Fit in a 5-minute workout
Regular exercise may be one of the best antiaging tools available, research suggests. Recent studies have found even short bursts of physical activity can pay off.
Taking a few minutes to get moving can also help you be more focused and productive at work, Vuu says — and there’s evidence to prove it.
“I never suggest people work on something without breaks,” he said. “Just 5 minutes will get your energy going.”
Vuu says his morning routine involves qigong, a practice of gentle exercise, mindfulness, and breathwork.
But you can also benefit from exercise breaks throughout the day whenever you want to clear your head or give yourself a boost. Try movements such as squats, wall sits, or a brisk walk.
If you struggle to get enough sleep, focus on timing instead of just hours in bed
It’s no secret that sleep is a cornerstone of health. While finding more hours in the day for extra shut-eye can be tough, focusing on consistency may improve your sleep even if you can’t necessarily spend extra time in bed.
“The best thing you can do for your sleep schedule is to make sure you go to sleep and wake up at the same time, even on the weekend,” Vuu said.
A recent study found a regular sleep schedule may be even more important than how long you sleep when it comes to overall health and longevity.
Instead of scrolling, reach out to two people you care about
Emerging research suggests that social interaction is a key part of what helps some people live much longer, healthier lives. Some studies have found loneliness can be as risky for your health as smoking cigarettes.
To stay connected on a busy schedule, Vuu recommends replacing a session of scrolling on your phone with sending a quick message to two people who matter in your life, thanking them for something or letting them know how much they mean to you.
Finding small moments to connect can raise your levels of oxytocin, a hormone related to social bonding behavior, with research-backed antioxidant and anti-inflammatory effects.
Start a simple gratitude practice while you brush your teeth
Another simple way to reduce stress and improve mental health is to start a gratitude practice.
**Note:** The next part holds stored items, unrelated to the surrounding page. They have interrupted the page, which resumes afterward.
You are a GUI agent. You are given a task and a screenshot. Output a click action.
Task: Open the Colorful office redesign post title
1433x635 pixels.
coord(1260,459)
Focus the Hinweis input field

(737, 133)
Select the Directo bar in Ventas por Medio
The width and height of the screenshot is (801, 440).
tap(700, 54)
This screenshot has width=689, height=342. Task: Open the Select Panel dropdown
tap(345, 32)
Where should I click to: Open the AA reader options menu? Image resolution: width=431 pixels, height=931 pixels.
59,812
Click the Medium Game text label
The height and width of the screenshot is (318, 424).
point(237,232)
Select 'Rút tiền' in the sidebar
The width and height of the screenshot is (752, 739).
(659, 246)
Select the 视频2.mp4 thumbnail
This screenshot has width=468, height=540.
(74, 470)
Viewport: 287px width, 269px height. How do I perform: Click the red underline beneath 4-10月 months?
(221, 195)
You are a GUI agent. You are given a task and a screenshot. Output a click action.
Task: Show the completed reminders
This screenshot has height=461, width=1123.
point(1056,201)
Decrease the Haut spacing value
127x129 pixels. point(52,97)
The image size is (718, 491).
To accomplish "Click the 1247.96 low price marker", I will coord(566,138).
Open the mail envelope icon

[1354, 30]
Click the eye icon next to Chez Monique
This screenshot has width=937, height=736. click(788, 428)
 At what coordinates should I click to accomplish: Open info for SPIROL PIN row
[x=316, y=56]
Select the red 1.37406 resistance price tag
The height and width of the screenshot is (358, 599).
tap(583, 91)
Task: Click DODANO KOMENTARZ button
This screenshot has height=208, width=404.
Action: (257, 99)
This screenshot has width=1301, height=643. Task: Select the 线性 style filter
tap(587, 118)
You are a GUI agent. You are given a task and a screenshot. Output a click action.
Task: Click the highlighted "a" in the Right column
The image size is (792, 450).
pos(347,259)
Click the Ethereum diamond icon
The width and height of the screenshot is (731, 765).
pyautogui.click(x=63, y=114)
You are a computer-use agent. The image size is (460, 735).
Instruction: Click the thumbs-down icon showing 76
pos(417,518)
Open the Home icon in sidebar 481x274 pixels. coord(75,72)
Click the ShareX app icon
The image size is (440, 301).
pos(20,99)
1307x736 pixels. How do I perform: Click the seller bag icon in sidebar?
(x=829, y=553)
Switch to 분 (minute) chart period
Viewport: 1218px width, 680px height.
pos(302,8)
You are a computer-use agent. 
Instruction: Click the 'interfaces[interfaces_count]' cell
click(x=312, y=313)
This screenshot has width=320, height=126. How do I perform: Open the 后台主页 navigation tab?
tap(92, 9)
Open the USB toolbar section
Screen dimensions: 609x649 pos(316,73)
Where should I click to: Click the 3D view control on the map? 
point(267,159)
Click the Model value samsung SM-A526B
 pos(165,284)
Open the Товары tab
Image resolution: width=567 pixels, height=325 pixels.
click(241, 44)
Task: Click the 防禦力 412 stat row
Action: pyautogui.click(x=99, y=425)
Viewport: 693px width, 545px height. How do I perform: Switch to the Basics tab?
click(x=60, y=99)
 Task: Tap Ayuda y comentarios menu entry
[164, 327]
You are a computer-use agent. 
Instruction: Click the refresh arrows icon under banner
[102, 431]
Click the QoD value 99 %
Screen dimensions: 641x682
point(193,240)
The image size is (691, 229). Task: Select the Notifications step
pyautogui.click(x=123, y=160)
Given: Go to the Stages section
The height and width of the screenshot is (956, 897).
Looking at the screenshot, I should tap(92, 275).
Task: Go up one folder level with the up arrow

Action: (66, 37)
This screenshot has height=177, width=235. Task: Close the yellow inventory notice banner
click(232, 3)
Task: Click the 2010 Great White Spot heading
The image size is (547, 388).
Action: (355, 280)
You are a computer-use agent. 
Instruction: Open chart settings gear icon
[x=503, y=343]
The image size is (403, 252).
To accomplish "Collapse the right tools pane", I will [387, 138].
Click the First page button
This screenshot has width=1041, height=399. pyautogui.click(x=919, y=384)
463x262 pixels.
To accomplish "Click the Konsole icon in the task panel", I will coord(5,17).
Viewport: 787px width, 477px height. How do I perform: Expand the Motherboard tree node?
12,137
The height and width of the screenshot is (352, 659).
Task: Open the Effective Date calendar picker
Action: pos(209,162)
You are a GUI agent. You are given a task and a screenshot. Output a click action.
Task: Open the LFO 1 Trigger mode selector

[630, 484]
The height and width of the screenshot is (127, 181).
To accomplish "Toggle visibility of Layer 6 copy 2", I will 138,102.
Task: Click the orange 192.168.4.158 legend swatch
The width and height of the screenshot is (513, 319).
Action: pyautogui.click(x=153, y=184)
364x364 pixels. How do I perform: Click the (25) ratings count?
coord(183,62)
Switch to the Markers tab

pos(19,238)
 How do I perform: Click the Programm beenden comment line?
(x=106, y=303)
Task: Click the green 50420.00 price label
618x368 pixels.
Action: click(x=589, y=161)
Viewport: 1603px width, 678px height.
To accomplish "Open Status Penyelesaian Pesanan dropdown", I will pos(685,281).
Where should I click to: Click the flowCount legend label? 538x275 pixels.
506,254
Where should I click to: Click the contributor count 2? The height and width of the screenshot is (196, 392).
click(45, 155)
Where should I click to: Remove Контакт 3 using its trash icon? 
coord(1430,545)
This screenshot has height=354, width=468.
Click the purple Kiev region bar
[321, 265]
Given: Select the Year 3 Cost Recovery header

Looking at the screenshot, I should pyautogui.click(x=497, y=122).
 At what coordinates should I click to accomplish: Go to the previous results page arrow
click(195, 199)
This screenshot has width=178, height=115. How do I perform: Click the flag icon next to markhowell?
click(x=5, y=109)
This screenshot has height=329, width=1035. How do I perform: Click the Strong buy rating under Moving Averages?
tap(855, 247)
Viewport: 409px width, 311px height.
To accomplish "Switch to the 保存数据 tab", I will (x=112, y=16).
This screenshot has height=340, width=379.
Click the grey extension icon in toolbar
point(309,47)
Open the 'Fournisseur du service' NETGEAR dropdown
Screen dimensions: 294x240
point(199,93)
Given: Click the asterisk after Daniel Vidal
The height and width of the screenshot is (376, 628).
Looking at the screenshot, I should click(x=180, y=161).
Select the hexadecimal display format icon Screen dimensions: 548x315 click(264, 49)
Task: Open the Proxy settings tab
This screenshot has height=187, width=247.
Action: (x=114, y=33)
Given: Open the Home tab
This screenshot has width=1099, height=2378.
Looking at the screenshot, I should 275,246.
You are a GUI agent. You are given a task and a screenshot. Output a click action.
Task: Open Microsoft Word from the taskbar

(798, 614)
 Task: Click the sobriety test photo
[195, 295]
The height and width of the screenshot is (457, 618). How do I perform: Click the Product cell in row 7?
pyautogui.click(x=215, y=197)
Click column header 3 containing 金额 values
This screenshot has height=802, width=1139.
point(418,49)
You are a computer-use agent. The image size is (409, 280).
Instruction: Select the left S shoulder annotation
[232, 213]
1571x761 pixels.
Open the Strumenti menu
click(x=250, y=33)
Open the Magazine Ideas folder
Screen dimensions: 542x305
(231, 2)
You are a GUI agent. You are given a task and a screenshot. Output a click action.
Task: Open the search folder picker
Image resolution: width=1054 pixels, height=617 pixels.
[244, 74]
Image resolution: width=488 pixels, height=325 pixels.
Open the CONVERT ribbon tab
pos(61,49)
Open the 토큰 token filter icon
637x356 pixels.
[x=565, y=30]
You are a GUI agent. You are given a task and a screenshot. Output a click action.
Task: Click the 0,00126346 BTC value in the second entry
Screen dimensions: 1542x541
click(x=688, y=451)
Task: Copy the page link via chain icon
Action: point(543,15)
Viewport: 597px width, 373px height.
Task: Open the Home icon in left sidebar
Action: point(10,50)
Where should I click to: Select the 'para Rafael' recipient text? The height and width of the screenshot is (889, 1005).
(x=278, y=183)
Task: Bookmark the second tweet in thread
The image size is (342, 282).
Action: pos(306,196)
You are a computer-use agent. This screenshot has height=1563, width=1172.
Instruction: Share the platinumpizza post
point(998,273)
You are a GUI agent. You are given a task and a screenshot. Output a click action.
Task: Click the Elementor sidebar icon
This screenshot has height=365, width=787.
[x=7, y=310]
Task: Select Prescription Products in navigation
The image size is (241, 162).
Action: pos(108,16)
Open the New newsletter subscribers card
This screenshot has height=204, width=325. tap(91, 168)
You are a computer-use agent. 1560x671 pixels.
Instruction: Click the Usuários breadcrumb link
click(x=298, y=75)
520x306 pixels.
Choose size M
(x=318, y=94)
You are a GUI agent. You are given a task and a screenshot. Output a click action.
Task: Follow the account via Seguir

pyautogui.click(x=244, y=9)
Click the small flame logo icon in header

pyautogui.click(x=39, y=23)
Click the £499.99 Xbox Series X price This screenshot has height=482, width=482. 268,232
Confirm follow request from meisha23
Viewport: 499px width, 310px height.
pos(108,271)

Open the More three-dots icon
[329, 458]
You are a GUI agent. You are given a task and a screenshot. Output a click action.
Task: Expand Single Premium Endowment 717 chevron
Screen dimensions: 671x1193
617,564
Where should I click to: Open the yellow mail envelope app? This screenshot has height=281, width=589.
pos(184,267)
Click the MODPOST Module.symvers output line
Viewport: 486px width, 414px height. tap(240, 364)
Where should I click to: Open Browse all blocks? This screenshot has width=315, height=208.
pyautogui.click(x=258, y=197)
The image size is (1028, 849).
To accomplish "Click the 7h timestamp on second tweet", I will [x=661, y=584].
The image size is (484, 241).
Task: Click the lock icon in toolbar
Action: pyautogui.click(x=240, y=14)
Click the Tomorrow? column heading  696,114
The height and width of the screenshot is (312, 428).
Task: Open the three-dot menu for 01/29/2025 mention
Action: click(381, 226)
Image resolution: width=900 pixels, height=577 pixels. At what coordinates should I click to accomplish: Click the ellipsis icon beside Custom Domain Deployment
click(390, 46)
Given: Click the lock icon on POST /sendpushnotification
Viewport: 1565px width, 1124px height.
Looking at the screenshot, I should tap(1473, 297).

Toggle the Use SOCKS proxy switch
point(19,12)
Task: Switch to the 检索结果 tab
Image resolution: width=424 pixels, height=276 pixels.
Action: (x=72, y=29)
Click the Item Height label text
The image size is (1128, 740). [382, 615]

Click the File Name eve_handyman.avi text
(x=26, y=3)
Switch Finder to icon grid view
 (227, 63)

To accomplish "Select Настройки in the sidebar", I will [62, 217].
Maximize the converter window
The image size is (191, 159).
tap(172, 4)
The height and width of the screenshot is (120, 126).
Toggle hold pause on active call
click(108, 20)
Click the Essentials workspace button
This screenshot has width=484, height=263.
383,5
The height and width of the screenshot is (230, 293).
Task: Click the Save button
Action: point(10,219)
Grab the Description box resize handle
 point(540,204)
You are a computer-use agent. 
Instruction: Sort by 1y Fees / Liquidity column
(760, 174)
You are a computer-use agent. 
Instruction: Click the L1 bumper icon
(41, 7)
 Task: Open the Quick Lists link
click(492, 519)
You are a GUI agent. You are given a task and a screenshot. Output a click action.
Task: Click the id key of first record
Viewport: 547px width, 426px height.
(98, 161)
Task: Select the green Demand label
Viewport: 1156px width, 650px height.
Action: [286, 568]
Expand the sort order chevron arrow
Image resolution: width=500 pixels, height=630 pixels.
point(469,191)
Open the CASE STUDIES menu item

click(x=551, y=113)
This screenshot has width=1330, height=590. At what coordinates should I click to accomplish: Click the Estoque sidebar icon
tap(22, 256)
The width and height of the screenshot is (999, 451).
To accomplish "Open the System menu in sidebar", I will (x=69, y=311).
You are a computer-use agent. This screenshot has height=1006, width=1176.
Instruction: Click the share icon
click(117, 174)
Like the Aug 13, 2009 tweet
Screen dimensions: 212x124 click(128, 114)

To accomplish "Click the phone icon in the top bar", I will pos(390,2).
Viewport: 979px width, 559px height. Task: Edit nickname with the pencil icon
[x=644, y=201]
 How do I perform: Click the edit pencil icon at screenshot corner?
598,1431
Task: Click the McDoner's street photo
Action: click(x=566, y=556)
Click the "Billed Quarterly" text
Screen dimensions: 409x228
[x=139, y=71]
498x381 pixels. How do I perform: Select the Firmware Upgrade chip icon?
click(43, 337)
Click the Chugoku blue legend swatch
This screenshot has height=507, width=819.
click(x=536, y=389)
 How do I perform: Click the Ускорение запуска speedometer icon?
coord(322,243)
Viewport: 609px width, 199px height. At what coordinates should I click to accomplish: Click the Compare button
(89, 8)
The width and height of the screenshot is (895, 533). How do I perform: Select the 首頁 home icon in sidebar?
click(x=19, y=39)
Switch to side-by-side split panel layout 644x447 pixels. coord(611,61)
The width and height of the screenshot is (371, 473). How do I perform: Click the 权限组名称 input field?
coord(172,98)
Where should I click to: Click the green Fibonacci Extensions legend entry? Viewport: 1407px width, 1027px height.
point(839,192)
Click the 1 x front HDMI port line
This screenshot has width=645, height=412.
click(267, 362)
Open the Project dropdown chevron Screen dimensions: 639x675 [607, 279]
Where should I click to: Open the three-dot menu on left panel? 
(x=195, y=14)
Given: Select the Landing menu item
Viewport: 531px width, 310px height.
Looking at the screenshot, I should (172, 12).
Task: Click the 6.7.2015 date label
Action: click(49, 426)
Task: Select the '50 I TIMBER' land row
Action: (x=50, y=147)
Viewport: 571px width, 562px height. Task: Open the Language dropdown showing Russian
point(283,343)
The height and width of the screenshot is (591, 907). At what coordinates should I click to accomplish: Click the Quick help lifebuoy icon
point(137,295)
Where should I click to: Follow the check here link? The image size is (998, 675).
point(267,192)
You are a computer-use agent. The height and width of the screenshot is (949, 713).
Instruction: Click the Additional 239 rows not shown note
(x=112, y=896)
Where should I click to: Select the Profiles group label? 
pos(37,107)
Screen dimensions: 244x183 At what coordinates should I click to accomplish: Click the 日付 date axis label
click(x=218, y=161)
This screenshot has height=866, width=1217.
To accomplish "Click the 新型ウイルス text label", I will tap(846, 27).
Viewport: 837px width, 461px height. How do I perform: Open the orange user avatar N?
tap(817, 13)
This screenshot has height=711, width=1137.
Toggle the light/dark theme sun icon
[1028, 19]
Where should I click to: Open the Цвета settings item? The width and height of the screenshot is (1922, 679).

Start by listing off three things that you’re grateful for — they can be as simple as the smell of your morning coffee or as significant as the health of your family, Vuu says.
Over time, small gratitude lists can help you become more mindful and appreciative of the world around you.
“It’s almost like a muscle we can train,” he said.
Research suggests that gratitude not only improves mental health but can also protect your physical health through factors such as reducing blood pressure.
Take a moment to remember what matters in your life
The final habit Vuu recommends is less of a single action and more of a mindset, but it can bring big benefits in a short amount of time.
Evidence suggests having a sense of purpose in life is key to living longer, and Vuu says you can start by spending a little time every day thinking about what you’re passionate about.
“The things you do in your life that make you feel most alive cause biochemical changes that extend your life,” he said. “This can be a really powerful framework to not only add more years to your life, but more life to your years.”